LISTED ENTRIES >>
★ ★ ★ ★

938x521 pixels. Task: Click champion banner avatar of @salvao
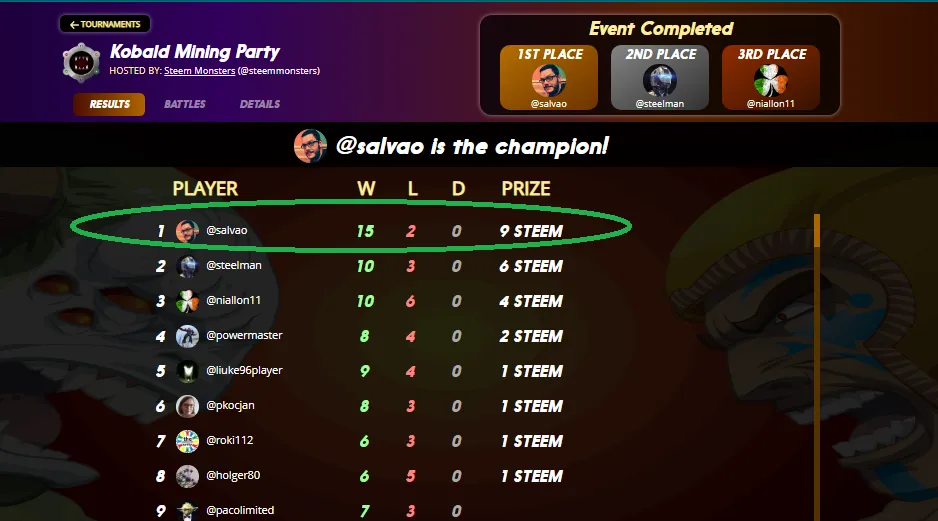pos(310,146)
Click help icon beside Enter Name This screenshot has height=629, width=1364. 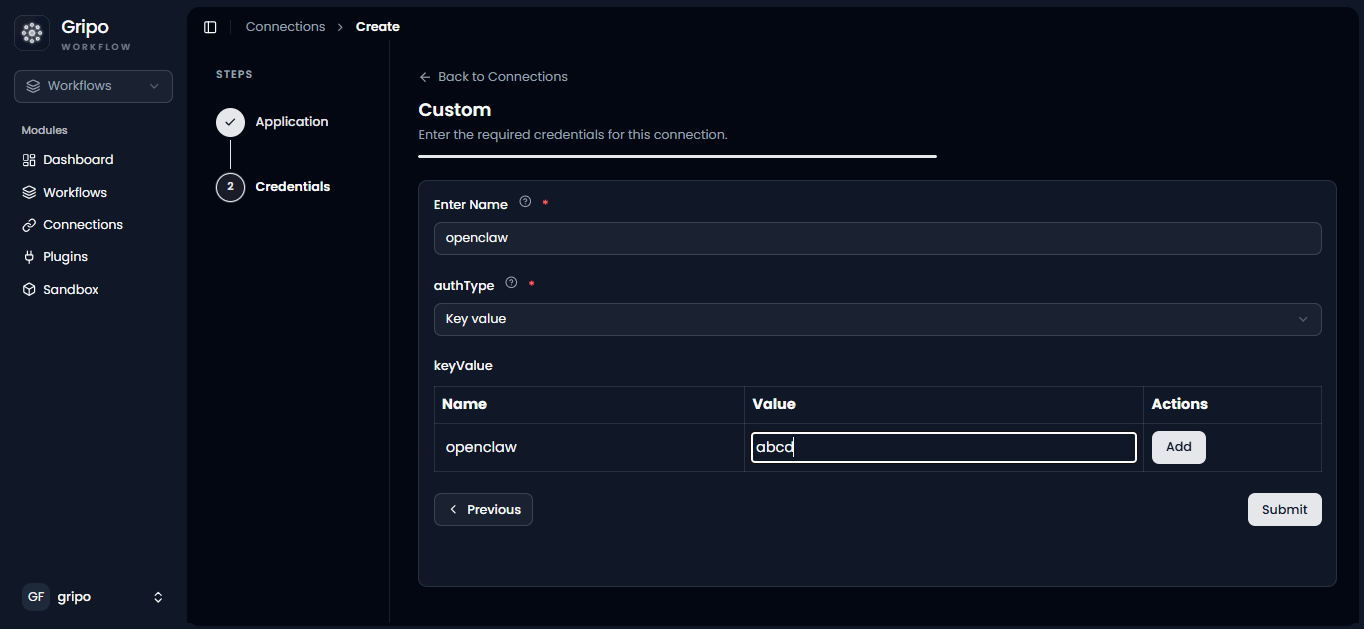[525, 202]
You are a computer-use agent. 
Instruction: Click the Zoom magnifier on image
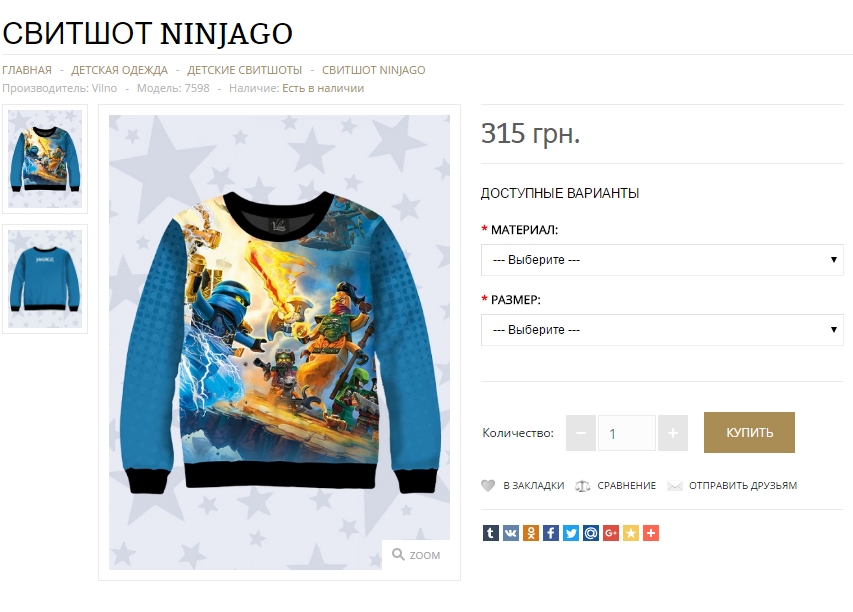click(416, 555)
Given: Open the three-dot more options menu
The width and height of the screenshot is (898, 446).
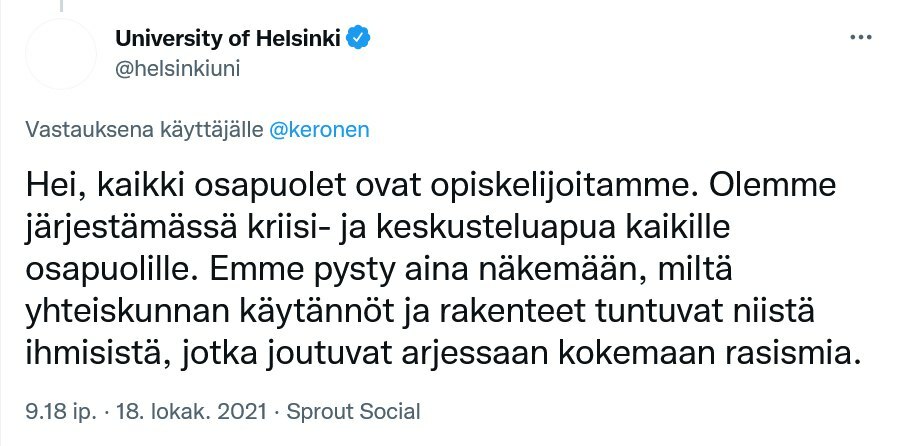Looking at the screenshot, I should 860,38.
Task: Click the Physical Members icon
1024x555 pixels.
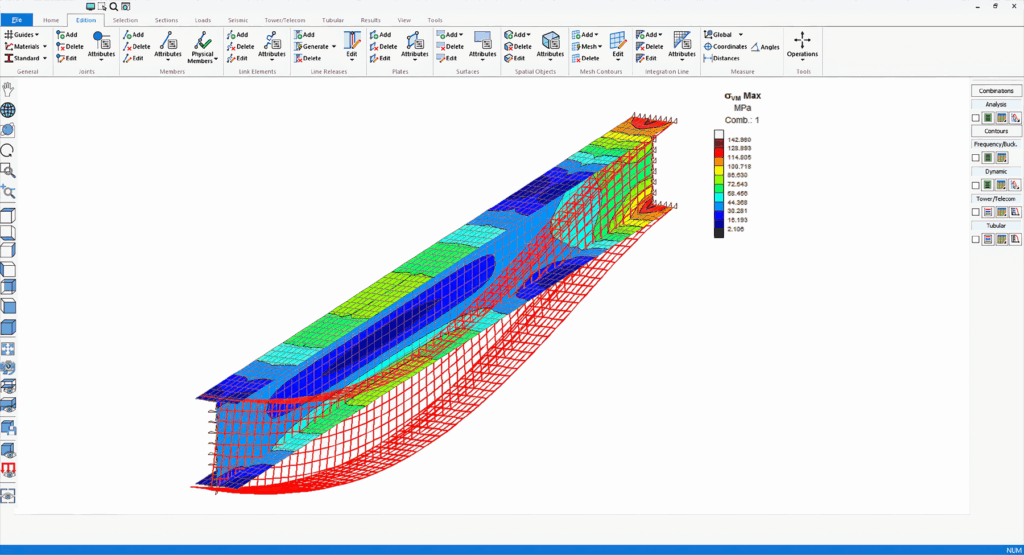Action: pos(203,44)
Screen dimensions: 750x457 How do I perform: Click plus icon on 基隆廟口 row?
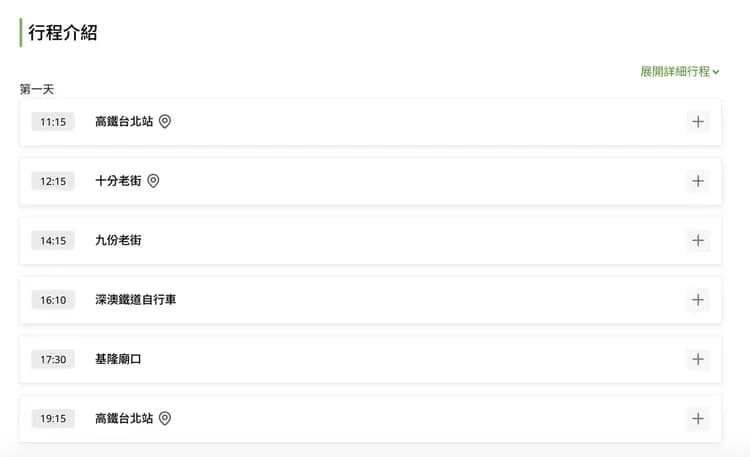(x=698, y=359)
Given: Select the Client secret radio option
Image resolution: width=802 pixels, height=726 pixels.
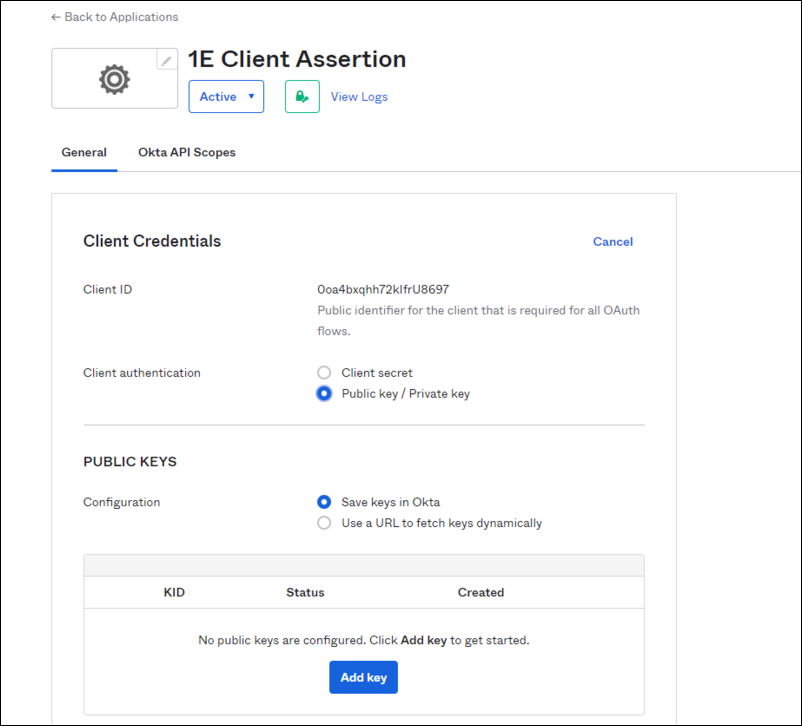Looking at the screenshot, I should pyautogui.click(x=324, y=373).
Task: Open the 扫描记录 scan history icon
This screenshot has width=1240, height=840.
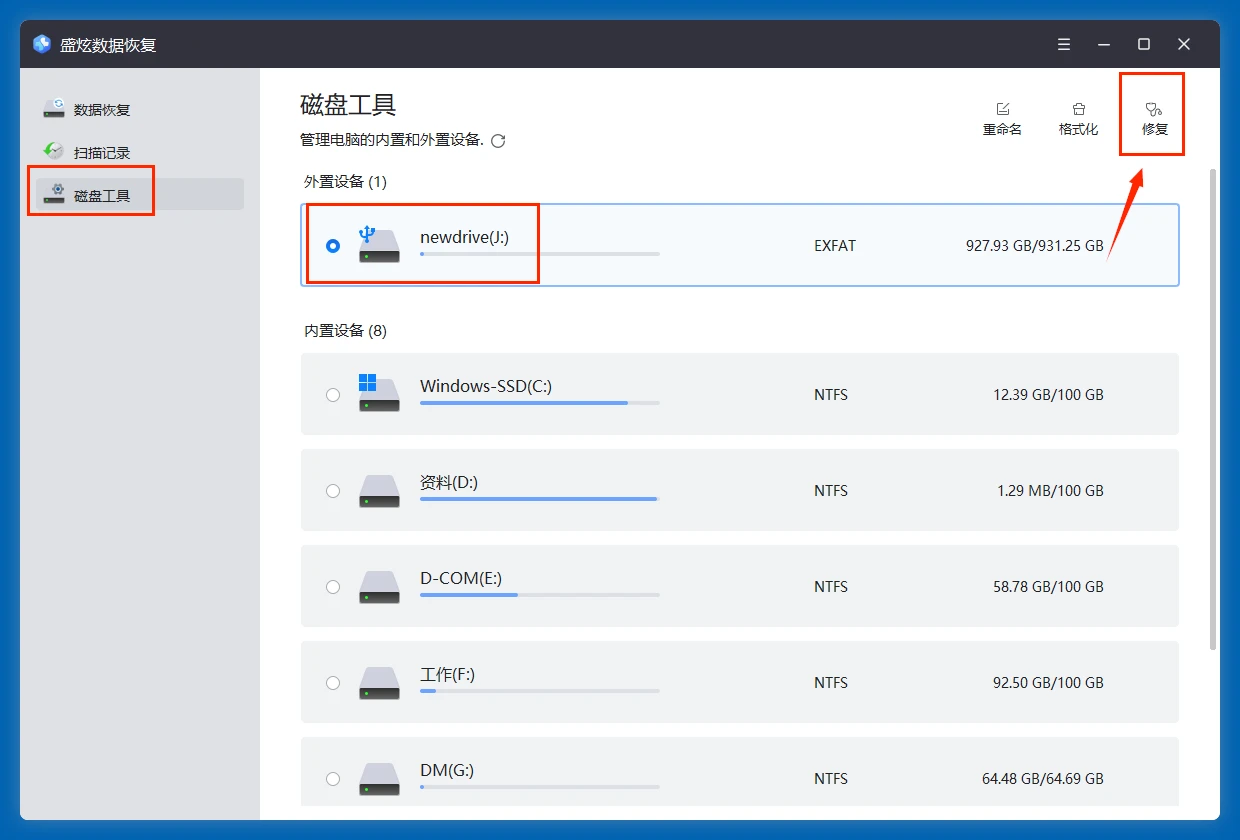Action: [x=53, y=151]
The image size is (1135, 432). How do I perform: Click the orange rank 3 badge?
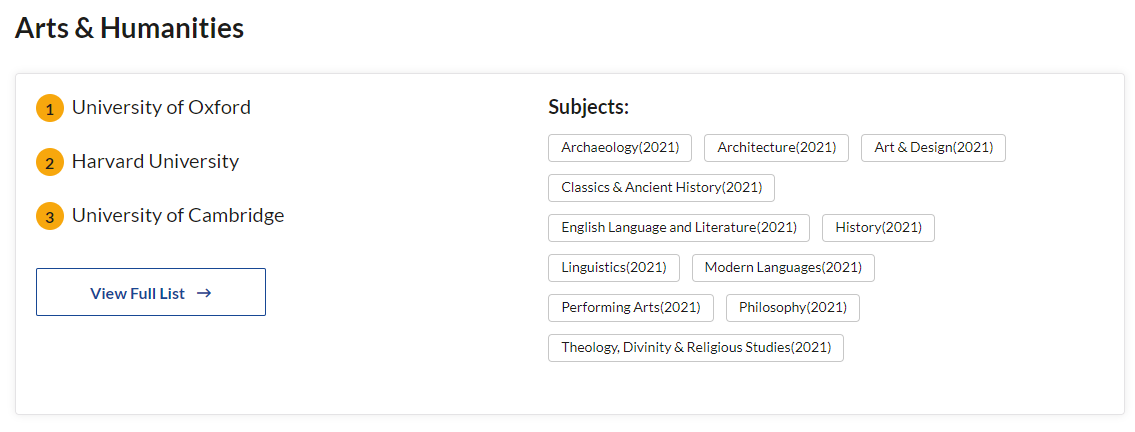click(50, 216)
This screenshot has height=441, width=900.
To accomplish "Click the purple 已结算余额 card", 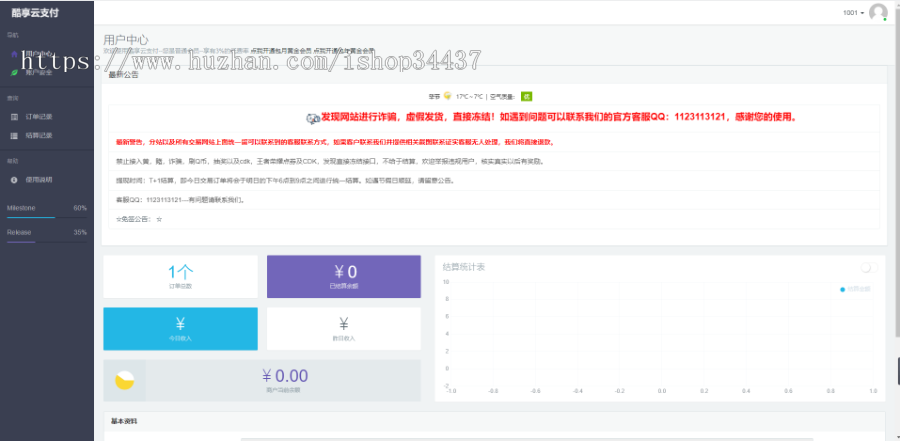I will click(x=344, y=277).
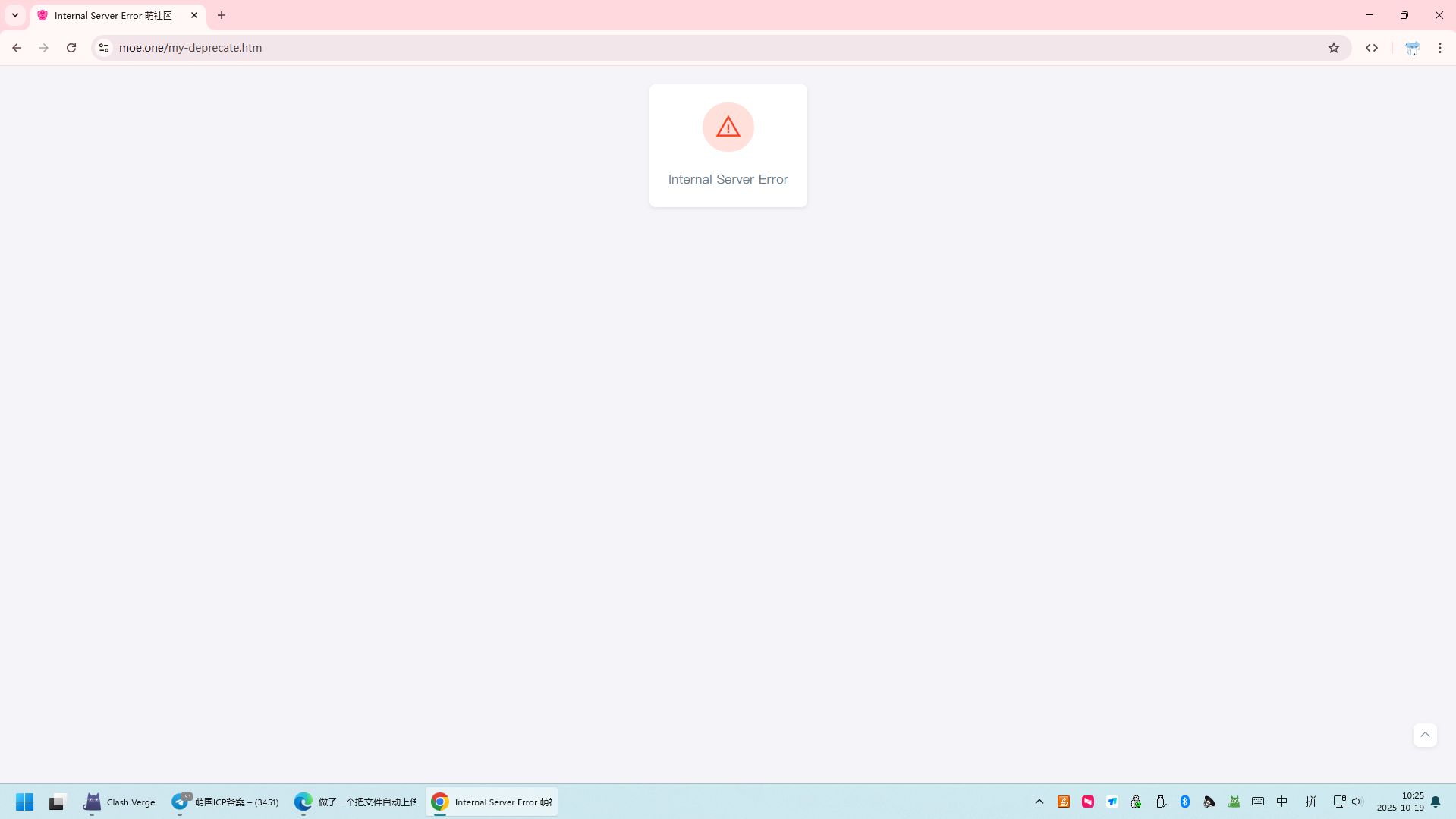1456x819 pixels.
Task: Click the scroll-to-top arrow button
Action: (1425, 735)
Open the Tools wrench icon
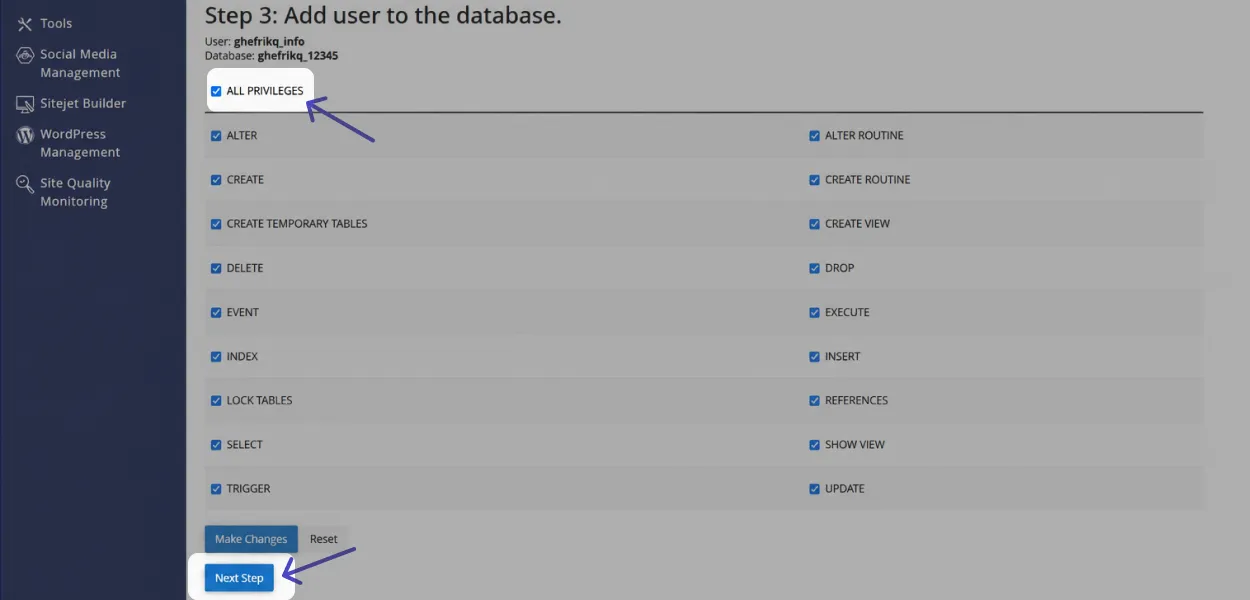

★ ★ ★ ★

WHAT YOU HAVE TO DO >> From the records, copy every line that has the string "Open" in it.

OUTPUT OF THE EXERCISE >>
Given: Open the three-dot more options menu
Task: Open the 扫描记录 scan history icon
Open the Tools wrench icon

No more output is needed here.